● **Article**
◇ ◇ ◇ ◇ ◇
Table 1 Linear regression model predicting item difficulty from the radicals (test Version 1).

Full size table

Melodic discrimination ability scores (expected a posteriori) were calculated for all participants on the basis of the IRT model. A linear regression was then conducted to investigate how sample group and musical training contributed to task performance. Nine participants were excluded on account of missing data, and musical training scores were linearly scaled to a mean of 0 and a standard deviation of 1. The regression was statistically significant, F(3, 411) = 118, p < 0.001, and had an adjusted R ² of 0.459 (Table 2). This model indicated that musical training and membership of the adult group were both positively associated with task performance, but that musical training was a stronger predictor of performance for the adult group than for the child group.

Table 2 Linear regression model predicting melodic discrimination ability (Study 1).

Full size table

Ability scores for the two sample groups were then compared with the distribution of item difficulties for test Version 1 (Fig. 3). The distribution of item difficulties matched the adult ability distribution relatively well, but matched the children less well, who performed significantly worse than the adults (mean child ability = −0.364, mean adult ability = 0.614, Welch t-test, t(273.6) = −13.796, p < 0.001).

Discussion

The purpose of this first study was to estimate psychometric parameters for Version 1 of the adaptive melodic discrimination test. The results suggest that this process was successful. IRT assumptions of model fit, item conditional independence, and unidimensionality were satisfied, and the high item discrimination indicated that item difficulty could be predicted well by item-family membership.

Construct representation is the aspect of construct validity concerning the cognitive mechanisms that underlie task performance⁴⁰. We investigated construct representation by regressing item difficulties on structural item features. The regression model showed that longer melodies produced harder items, and that contour violations and tonality violations produced easier items, as hypothesised. The results support the cognitive model of the melodic discrimination task and hence its construct representation.

The regression model also found that the effect of contour violations decreased for longer melodies, whereas the effect of tonality violations increased for longer melodies. These results were not predicted in test construction, but are consistent with prior research. An interaction between contour violation and melody length has been described by Edworthy⁶⁰, who found that listeners are better at detecting contour violations than interval violations for short melodies, but better at detecting interval violations than contour violations for long melodies. Edworthy⁶⁰ suggested that this is because contour can be encoded independently of tonal context, unlike interval information, whose encoding benefits from the greater tonal context available in longer melodies. Meanwhile, the interaction between tonality violation and melody length is consistent with previous work showing that tonality violations are easier to detect with greater tonal context⁶¹. As melody length increases, tonal context increases, and hence tonality violations are more salient, as observed. Both of these effects are consistent with our cognitive model.
◇ ◇ ◇ ◇ ◇
[Records of target positions]
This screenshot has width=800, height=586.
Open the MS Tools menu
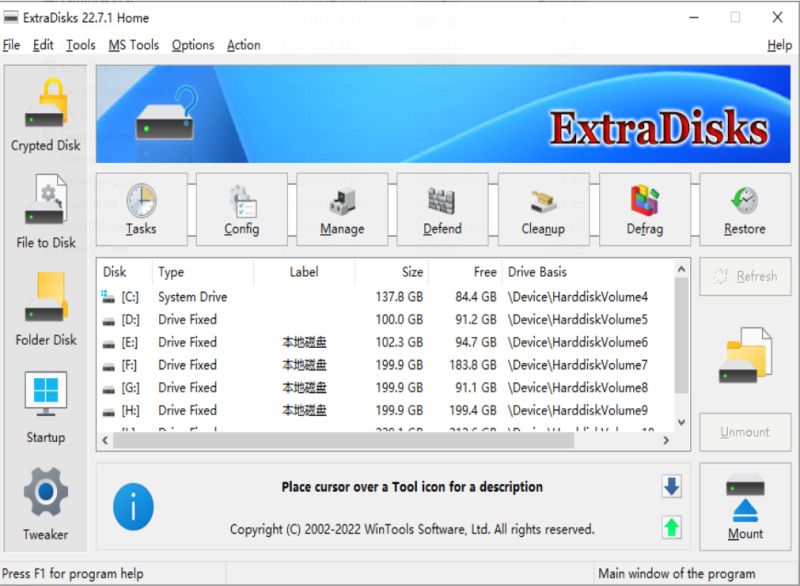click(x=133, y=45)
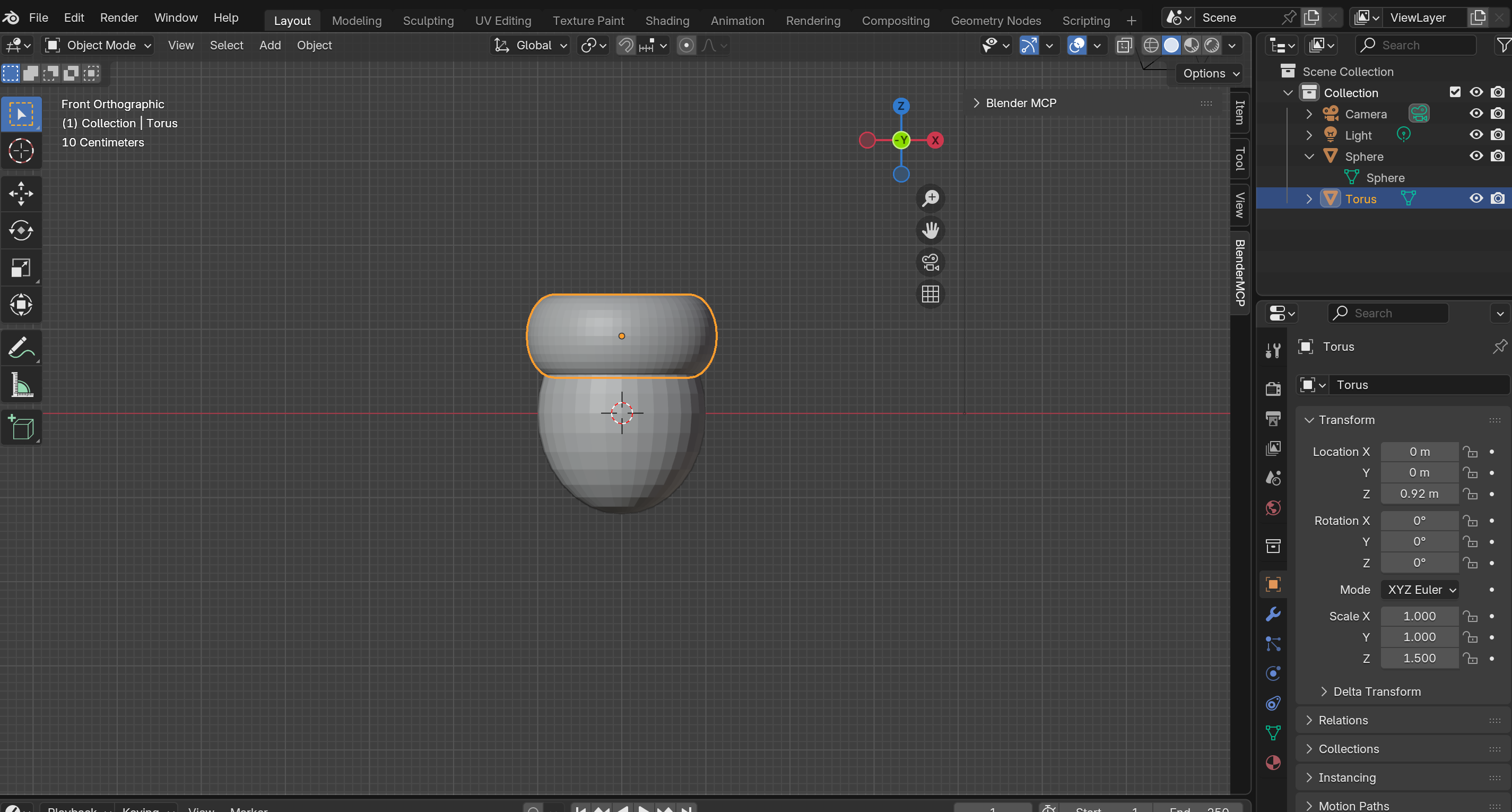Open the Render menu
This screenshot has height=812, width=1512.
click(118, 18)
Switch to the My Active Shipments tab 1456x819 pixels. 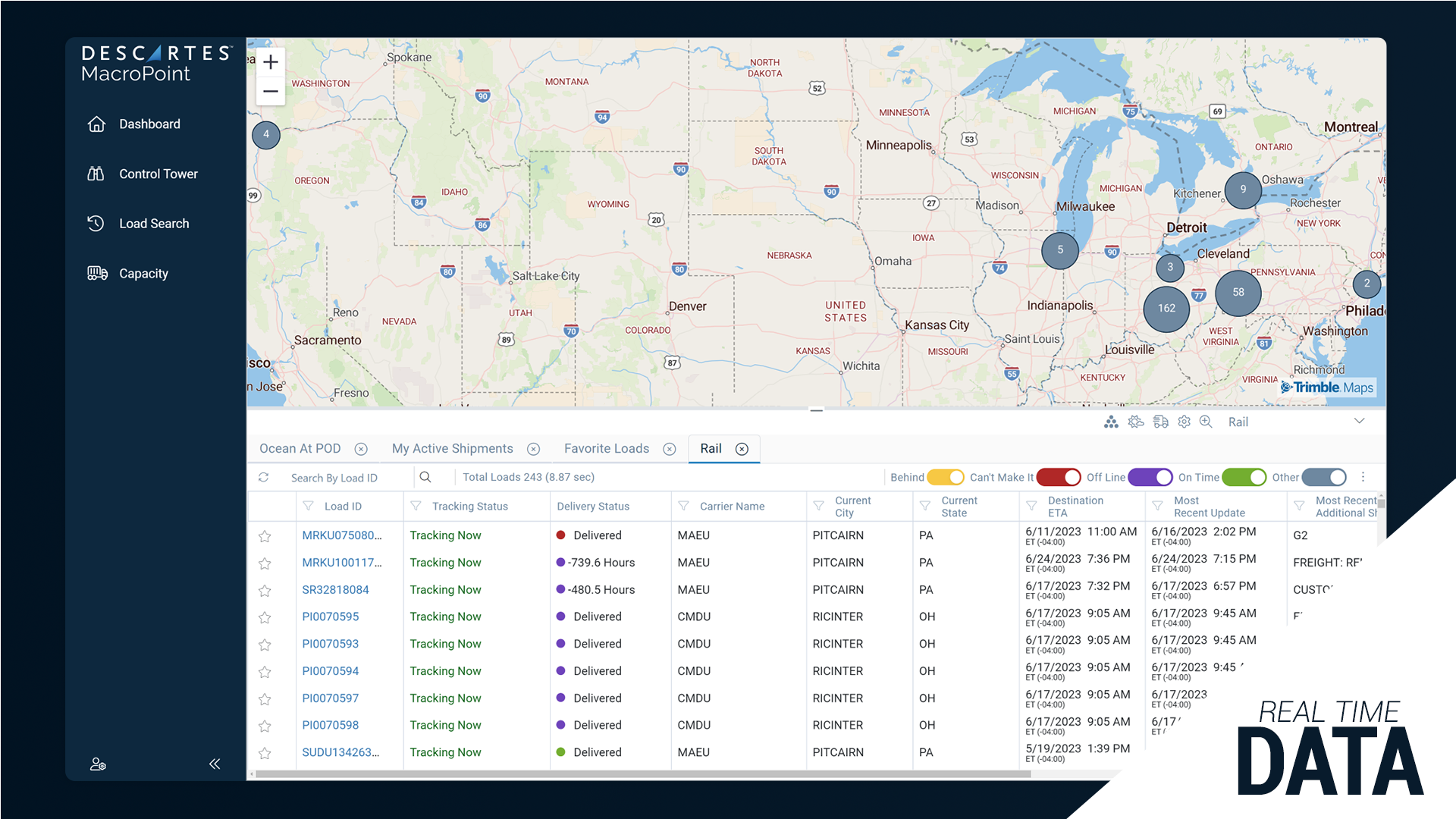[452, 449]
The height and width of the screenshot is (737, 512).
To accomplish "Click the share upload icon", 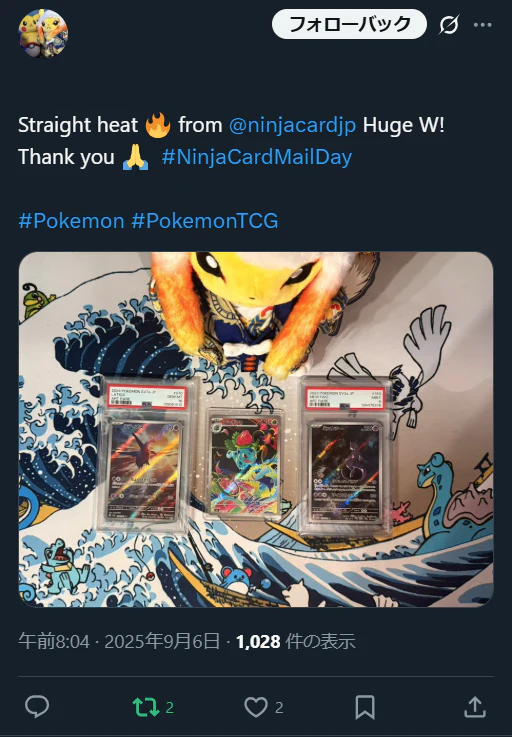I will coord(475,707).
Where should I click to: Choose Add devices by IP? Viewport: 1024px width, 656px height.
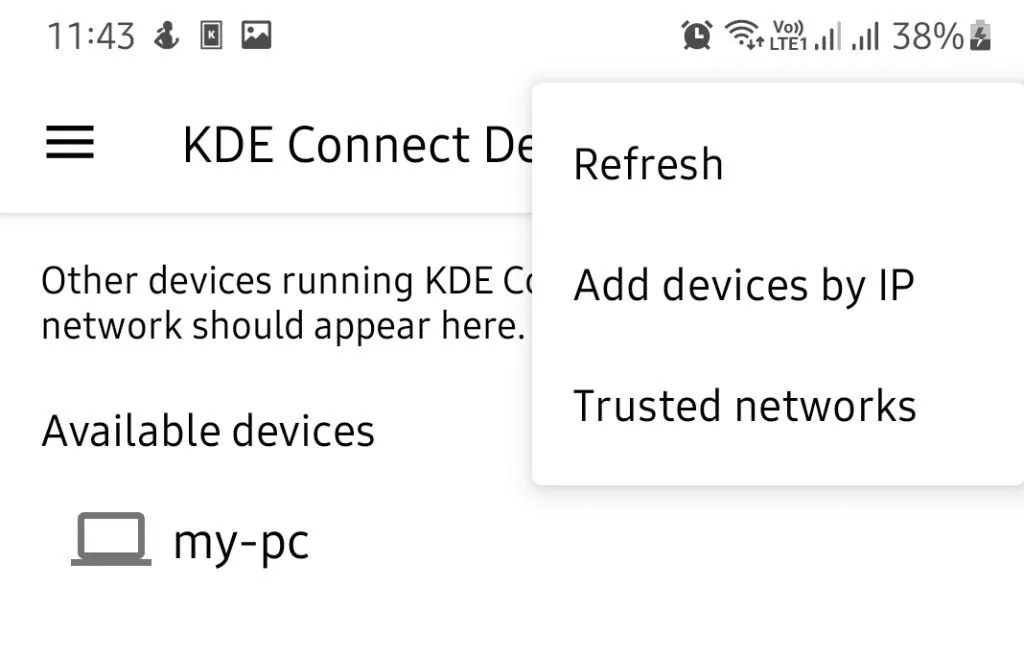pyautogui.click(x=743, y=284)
◇ ◇ ◇ ◇ ◇
● **Required task**
Continue the passage on the melodic discrimination test, starting after its final sentence.

● **Exercise result**
Nomothetic span is a complementary aspect of construct validity concerning how test-taker scores relate to other variables⁴⁰. We investigated nomothetic span by regressing test scores on other participant attributes. Musical training was positively associated with melodic discrimination ability, consistent with prior research^{4, 6, 11}. Membership of the adult group positively predicted melodic discrimination ability, perhaps because adults tend to possess better developed cognitive abilities, but also perhaps because the adults were better motivated (adults opted in for testing, whereas children could only opt out) and less tired (the total length of the testing session was shorter for adults than for children). These results are consistent with our conception of melodic discrimination ability, and hence support the test’s nomothetic span. However, the limited number of comparison variables limits the conclusions that can be drawn; nomothetic span was therefore explored further in Study 2.

It is interesting that musical training was more strongly associated with melodic discrimination performance for adults than for children. One explanation is that the test’s difficulty was better suited to the adults than to the children, resulting in higher discrimination power, higher reliability, and hence higher correlations between test scores and musical training for the adult group.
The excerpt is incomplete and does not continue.